### [HOW TO COMPLETE THIS TASK]
Take the line holding "Viewport: 1920px width, 1080px height." as the first line of the answer and the last line of the listing as its end; retype everything between exactly.

### [RECORDS SHOWN]
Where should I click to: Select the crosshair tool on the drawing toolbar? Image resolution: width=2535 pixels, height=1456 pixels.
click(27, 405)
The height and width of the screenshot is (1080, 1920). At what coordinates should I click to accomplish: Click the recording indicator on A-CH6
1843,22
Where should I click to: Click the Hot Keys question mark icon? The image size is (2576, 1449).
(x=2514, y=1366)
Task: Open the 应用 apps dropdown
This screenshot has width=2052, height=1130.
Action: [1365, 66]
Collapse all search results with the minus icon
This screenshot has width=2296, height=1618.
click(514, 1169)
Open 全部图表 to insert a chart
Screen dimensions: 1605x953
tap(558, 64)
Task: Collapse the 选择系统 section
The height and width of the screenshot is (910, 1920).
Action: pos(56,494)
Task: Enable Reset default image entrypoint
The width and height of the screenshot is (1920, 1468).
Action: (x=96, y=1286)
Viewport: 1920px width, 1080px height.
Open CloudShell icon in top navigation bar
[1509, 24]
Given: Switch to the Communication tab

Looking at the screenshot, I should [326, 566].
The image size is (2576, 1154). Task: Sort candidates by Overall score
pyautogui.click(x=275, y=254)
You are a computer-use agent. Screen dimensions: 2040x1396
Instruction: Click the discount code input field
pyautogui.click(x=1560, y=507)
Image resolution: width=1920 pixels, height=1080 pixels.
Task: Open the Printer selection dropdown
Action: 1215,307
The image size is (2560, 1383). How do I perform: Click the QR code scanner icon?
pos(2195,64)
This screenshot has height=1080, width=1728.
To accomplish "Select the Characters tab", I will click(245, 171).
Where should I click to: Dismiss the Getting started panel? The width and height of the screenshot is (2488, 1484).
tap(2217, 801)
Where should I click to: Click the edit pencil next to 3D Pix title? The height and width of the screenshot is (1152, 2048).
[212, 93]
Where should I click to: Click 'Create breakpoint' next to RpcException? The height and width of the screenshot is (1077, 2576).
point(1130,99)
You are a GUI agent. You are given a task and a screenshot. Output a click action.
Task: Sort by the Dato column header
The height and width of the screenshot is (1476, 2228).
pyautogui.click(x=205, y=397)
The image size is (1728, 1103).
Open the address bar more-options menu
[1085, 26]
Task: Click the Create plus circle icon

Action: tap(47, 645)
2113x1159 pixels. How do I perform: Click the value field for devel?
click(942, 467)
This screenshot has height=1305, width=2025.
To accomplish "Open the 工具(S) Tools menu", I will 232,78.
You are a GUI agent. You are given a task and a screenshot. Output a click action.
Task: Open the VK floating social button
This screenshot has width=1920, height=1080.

### [SOLVED EXERCISE]
Viewport: 1920px width, 1080px height.
Open CloudShell icon in top navigation bar
[1509, 24]
Given: Switch to the Communication tab

Looking at the screenshot, I should [326, 566].
The image size is (2576, 1154). Task: Sort candidates by Overall score
pyautogui.click(x=275, y=254)
You are a computer-use agent. Screen dimensions: 2040x1396
Instruction: Click the discount code input field
pyautogui.click(x=1560, y=507)
Image resolution: width=1920 pixels, height=1080 pixels.
Task: Open the Printer selection dropdown
Action: 1215,307
The image size is (2560, 1383). How do I perform: Click the QR code scanner icon?
pos(2195,64)
This screenshot has height=1080, width=1728.
To accomplish "Select the Characters tab", I will click(245, 171).
Where should I click to: Dismiss the Getting started panel? The width and height of the screenshot is (2488, 1484).
tap(2217, 801)
Where should I click to: Click the edit pencil next to 3D Pix title? The height and width of the screenshot is (1152, 2048).
[212, 93]
Where should I click to: Click 'Create breakpoint' next to RpcException? The height and width of the screenshot is (1077, 2576).
point(1130,99)
You are a GUI agent. You are given a task and a screenshot. Output a click action.
Task: Sort by the Dato column header
The height and width of the screenshot is (1476, 2228).
pyautogui.click(x=205, y=397)
The image size is (1728, 1103).
Open the address bar more-options menu
[1085, 26]
Task: Click the Create plus circle icon

Action: tap(47, 645)
2113x1159 pixels. How do I perform: Click the value field for devel?
click(942, 467)
This screenshot has height=1305, width=2025.
To accomplish "Open the 工具(S) Tools menu", I will 232,78.
You are a GUI agent. You are given a task and a screenshot. Output a click action.
Task: Open the VK floating social button
This screenshot has width=1920, height=1080.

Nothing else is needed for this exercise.